Transcript
A (0:00)
Foreign.
B (0:08)
Welcome to Coruscant Technologies, home of the Digital Executive podcast. Welcome to the Digital Executive. Today's guest is Clay Moffatt. This isn't a trust fall, it's a crowbar. Clay Moffatt didn't write the Trust Trap because he had time. He wrote it because he was almost out of it. One eye was already blind in December 2024. The other one started fading fast. Suddenly, the man who coached world class athletes, a billionaire and top tier performers, found himself six inches from a screen, barely able to see the cursor. After burning through months and thousands of medical appointments, the verdict came in surgery. The same one that stole his first eye in 2010. So with the clock ticking, Clay made a call. Write the damn book. No launch plan, no PR team, no backup vision. Just three weeks, one final window, and a promise to leave something behind that was real, raw and useful as hell. Now that book is out, he's not hiding. He's stepping forward not to promote himself, but to help millions. Because what he wrote in a time of darkness, it's the flashlight most people don't even know they need. Well, good afternoon, Clay. Welcome to the show.
A (1:20)
Thanks for having me, Brian. I appreciate it.
B (1:22)
Absolutely, my friend. I appreciate you making the time. And I know you've kind of transplanted from Australia into Thailand today, so I appreciate it. It's hard to make these time zones work sometimes. I'm in Kansas City in the middle of the United States, so glad to have you again. And, Clay, I'm going to jump right into your first question. Could you start us out with your story behind your book, the Trust Trap, which was written in just 21 days while you were rapidly losing your vision. And how did the urgency of that experience shape the rawness and honesty of the final book?
A (1:56)
That's a good question. So I should probably start with the reason why I didn't write it. And it wasn't a passion project. It wasn't writing for fun. I wrote it for exactly what you just meant, which is if everything went the way the last surgery that I had, then I was going to go blind. That was going to be a pitch black. My left eye was already gone from a surgery back in 2010. And late last year, my right eye, which is the only one I had left that was working, that started failing and failing fast.
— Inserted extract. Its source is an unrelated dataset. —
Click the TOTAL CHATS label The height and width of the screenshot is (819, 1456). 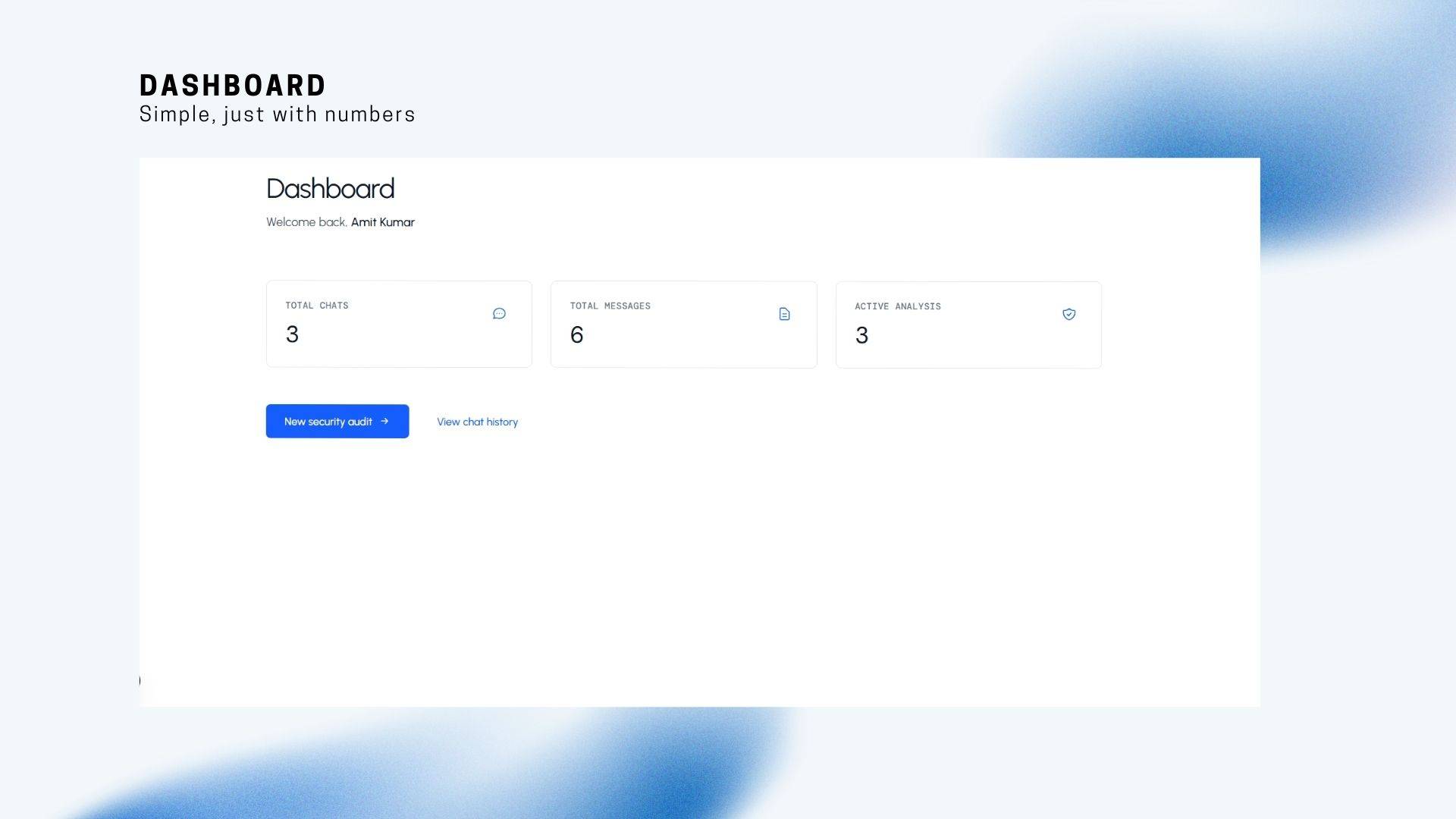[x=316, y=306]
And I spent a lot of money with multiple ophthalmologies to try and figure out what was going on. And it took months, thousands and thousands of dollars. And the surgery, it came to the end of February, that They said, okay, you have to have this surgery. And my heart kind of shank a bit because it was kind of good. At the same time, it was good because, okay, we've got a way out of this. Sounds bad because the surgery was the same surgery that took the vision of my left eye. So it kind of hit me like a ton of bricks. I've got three weeks to really do this thing, to really make a course or make a book or make something. Because if it goes the other way, I don't know how I'm going to be able to coach. I don't know how I'm going to be able to use, like what I've been building for the last 15 years in my head. So I sat down, wrote the book in 21 days, published it in 21 days. And that urgency stripped away every ounce of drama, every ounce of self doubt. And what it gave me was unwavering commitment. There's no posturing, just a raw, unfiltered truth about how trust actually works and why so many smart people keep stepping into the same landmines, the same field, the same destruction. And I lived it. I attempted to build a tech platform, rifmoia, which was a huge project, and I dumped over half a million of my own money, which were profits from coaching and working with people and speaking, ignored every single red flag because I wanted to believe the people around me were solid. I believed in the project so much and they weren't. And that mistake didn't just cost me money, it cost me the mission and it cost me my coaching company because I put so much energy and time into that that it ended up taking away from my clients. So it was massive. So the book was my way of making sure that other founders who are non technical, mean technical founders can still go down as well, don't go down the same path, especially when she get a second eye or a second shot. Right?